Nichts davon ist nur eine Zahl. Alles ist Erinnerung an eine Sportlerin, die selbst in der Flora ihren prominenten Platz gefunden hat. Es gab nämlich einen Blumenliebhaber, der 1996 eine neue Fuchsie gezüchtet hat und sie als Fan von Dagmar Hase nach Dagmar Hase benannt hat. „Ich habe sie auch getauft, das war schon eine schöne Ehre für mich.“

Taufen musste sie ihren Bambi indes nicht. Den hat sie wie alle Olympiasieger 1992 erhalten, einen „Baby-Bambi“, wie Hase erklärt.

Das große Reh erhielt damals ebenfalls eine Schwimmerin, keine Olympiasiegerin, aber eine erst 14-Jährige, die in Barcelona mit je zweimal Silber und Bronze dekoriert wurde: Franziska van Almsick.

2002: Geburt des Sohnes

Diese Ehrung war auch ein Moment in der Karriere, aber nicht der schönste im Leben: Den durfte Dagmar Hase vier Jahre nach ihrem Abschied aus dem Becken genießen: „Die Geburt meines Sohnes war das schönste Ereignis“, sagt sie. Oscar erblickte 2002 das Licht der Welt, in der aus ihm kein Schwimmer, sondern ein Handballer geworden ist.

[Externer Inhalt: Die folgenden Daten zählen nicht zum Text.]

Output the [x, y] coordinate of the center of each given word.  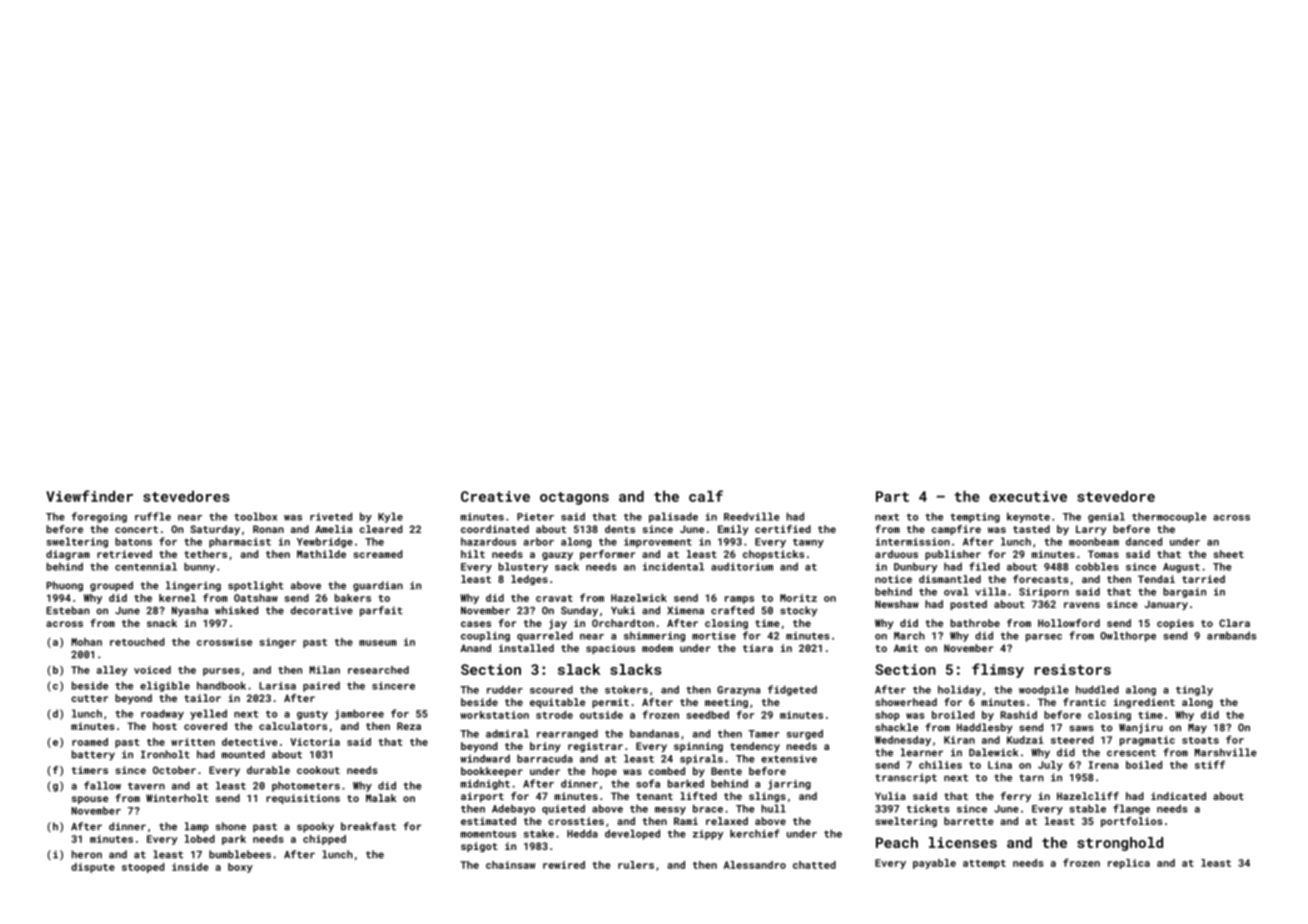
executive [1028, 496]
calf [706, 496]
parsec [1044, 638]
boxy [240, 868]
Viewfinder [89, 496]
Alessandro [755, 865]
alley [112, 671]
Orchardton [623, 623]
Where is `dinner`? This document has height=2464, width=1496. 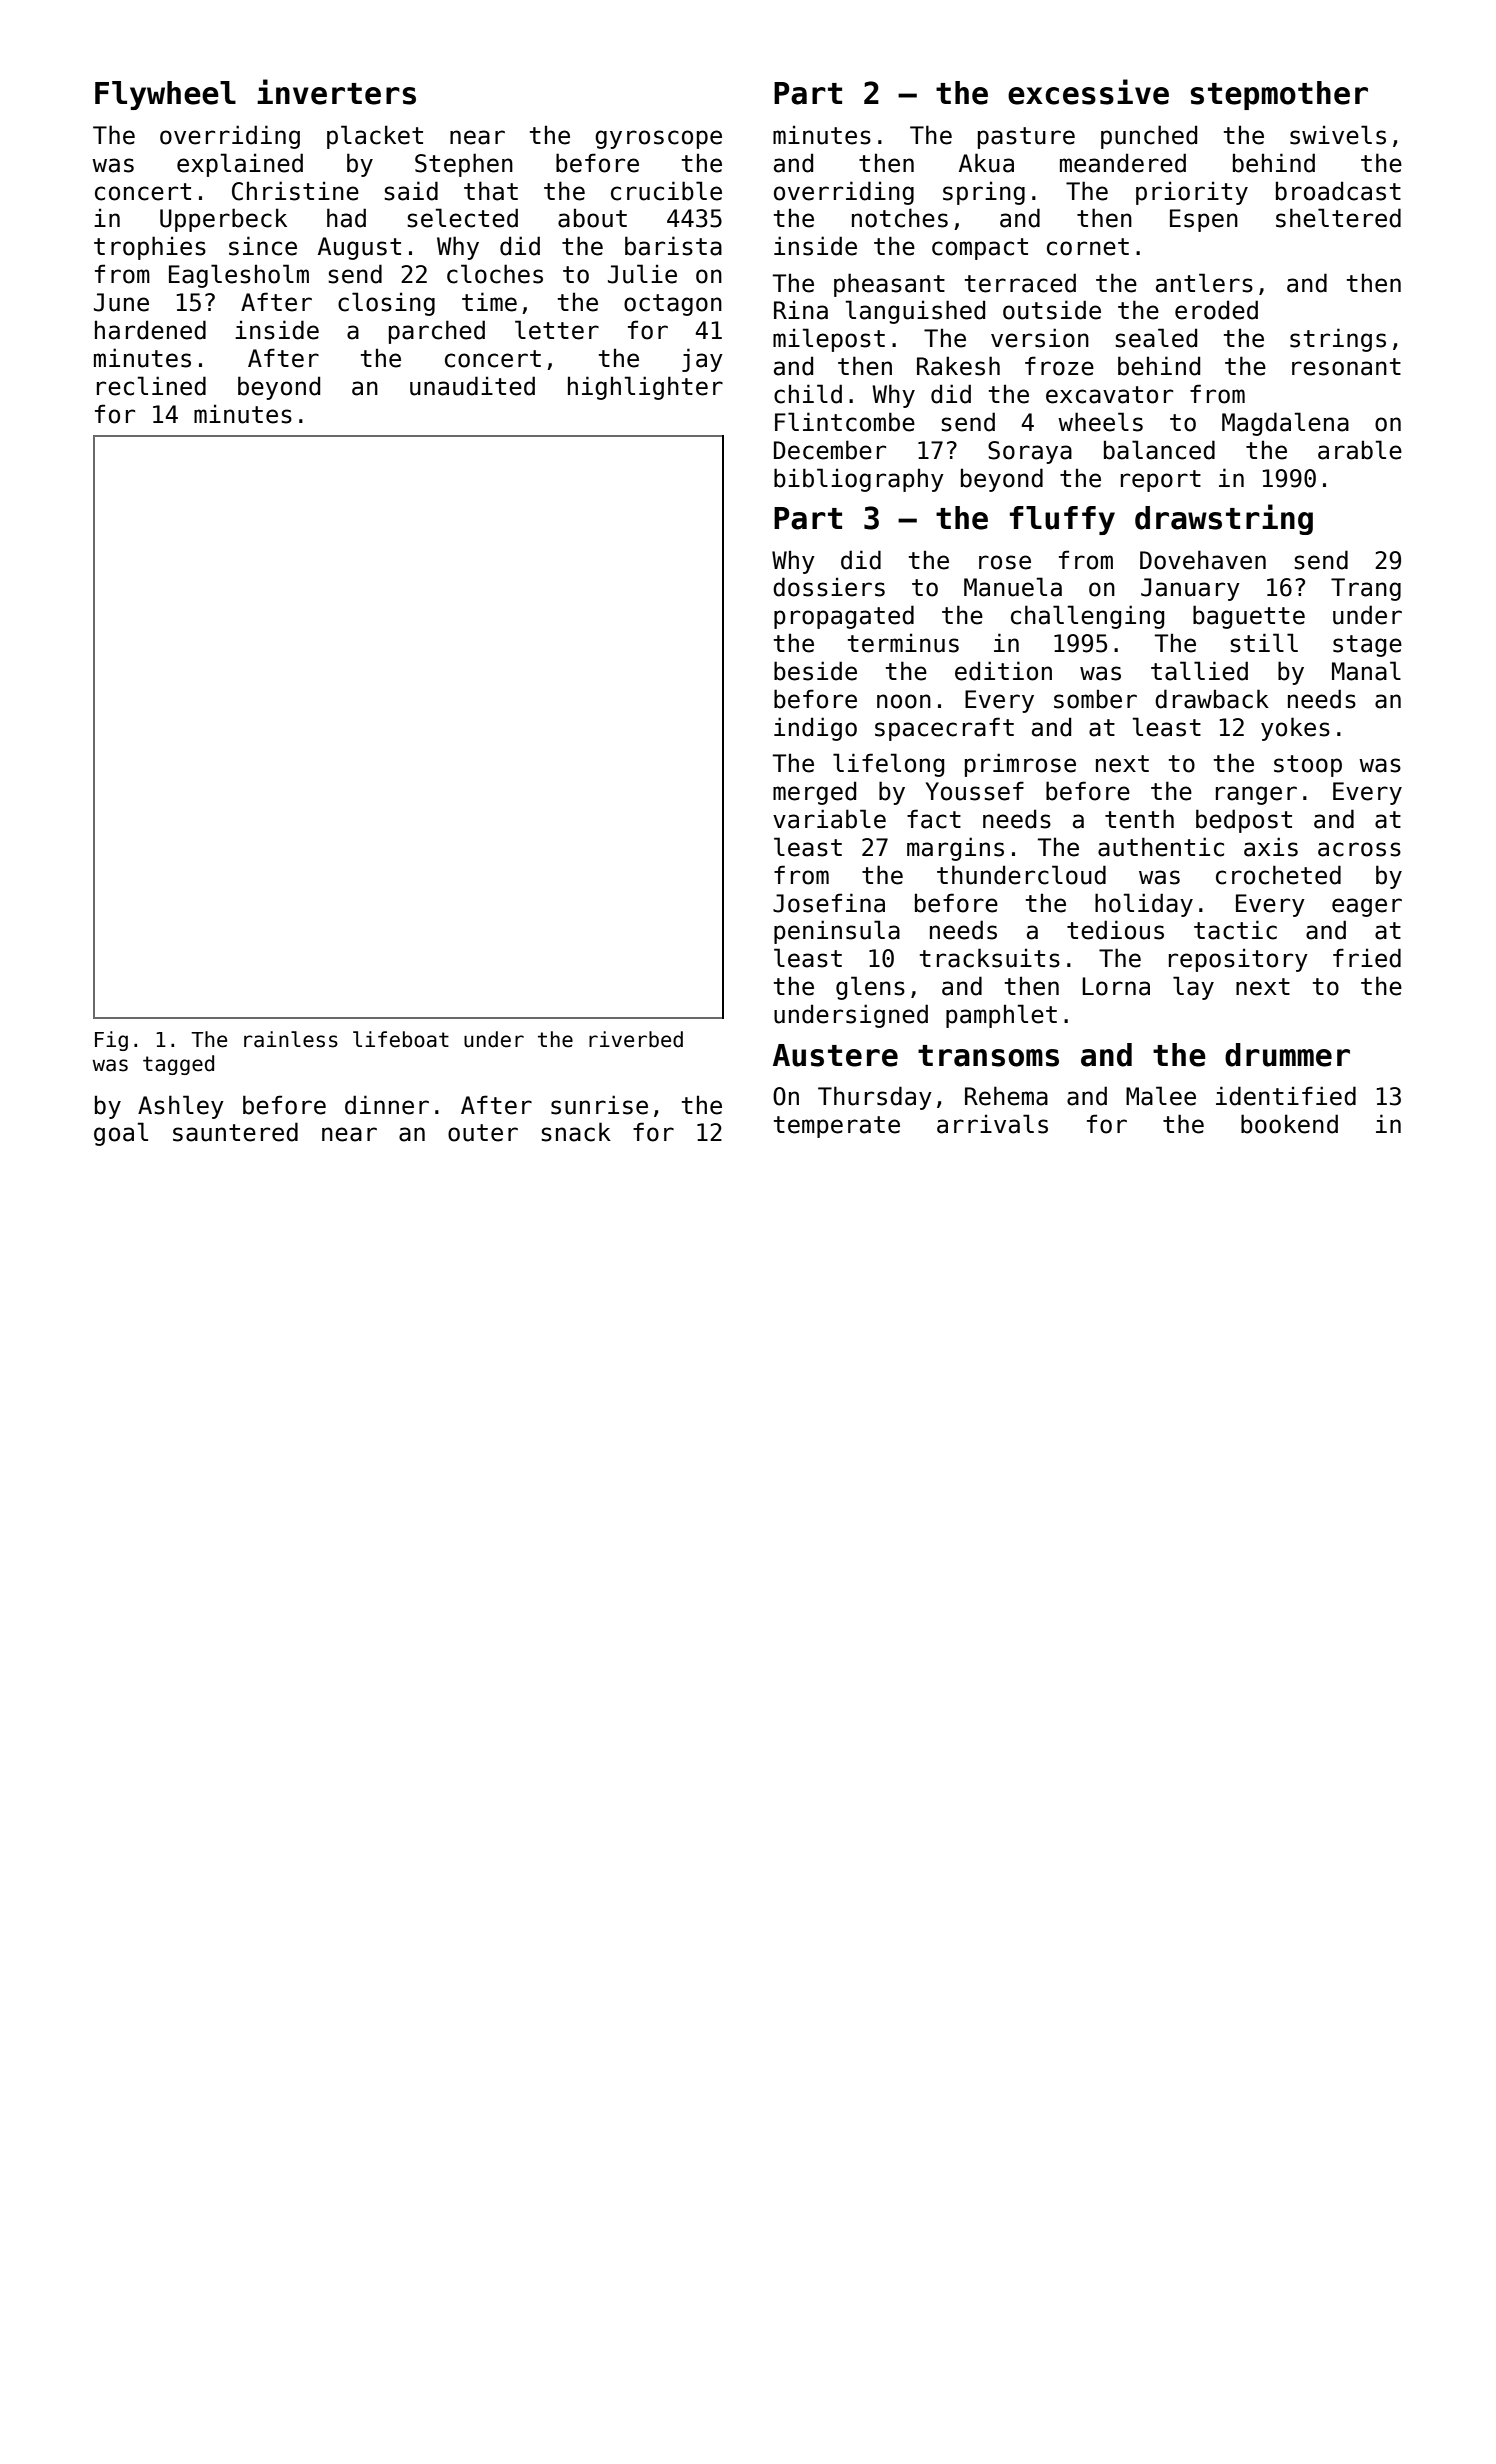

Junge Mädels und Jungen leitet sie trotzdem tagtäglich an, um irgendwann erfolgreich in der Weltspitze zu schwimmen. Zwölf Athleten zählt ihre Riege beim SCM. Und einige darunter haben eine herausragende Eigenschaft: „Ich freue mich immer, wenn ich einen Steinbock dabei habe“, sagt Hase. „Der Steinbock kann kämpfen, er ist ehrgeizig.“ Die Erfolgschancen stehen also gut. „Das sind zumindest meine Erfahrungswerte, die ich gesammelt habe. Es funktioniert nicht immer, aber Ausnahmen bestätigen ja die Regel.“

Ein Steinbock hat, so offenbart es die Internet-Lektüre, auch Schwächen. Er ist „autoritär, engstirnig, kontrolliert, pedantisch, pessimistisch, starrköpfig, steif, trocken, überstrukturiert, unerbittlich, ungesellig und unnahbar“.

Zumindest im Punkt „ungesellig“ trifft das morgen auf Hase zu. Ihr Plan ist es nämlich, „auf Wanderschaft zu gehen“. Egal wohin. Aber allein. Das darf man ihr glauben. Denn es gibt auch eine Eigenschaft, die dem Sternzeichen Steinbock nicht zugeordnet ist, aber auf Dagmar Hase wiederum durchaus zutrifft: konsequent.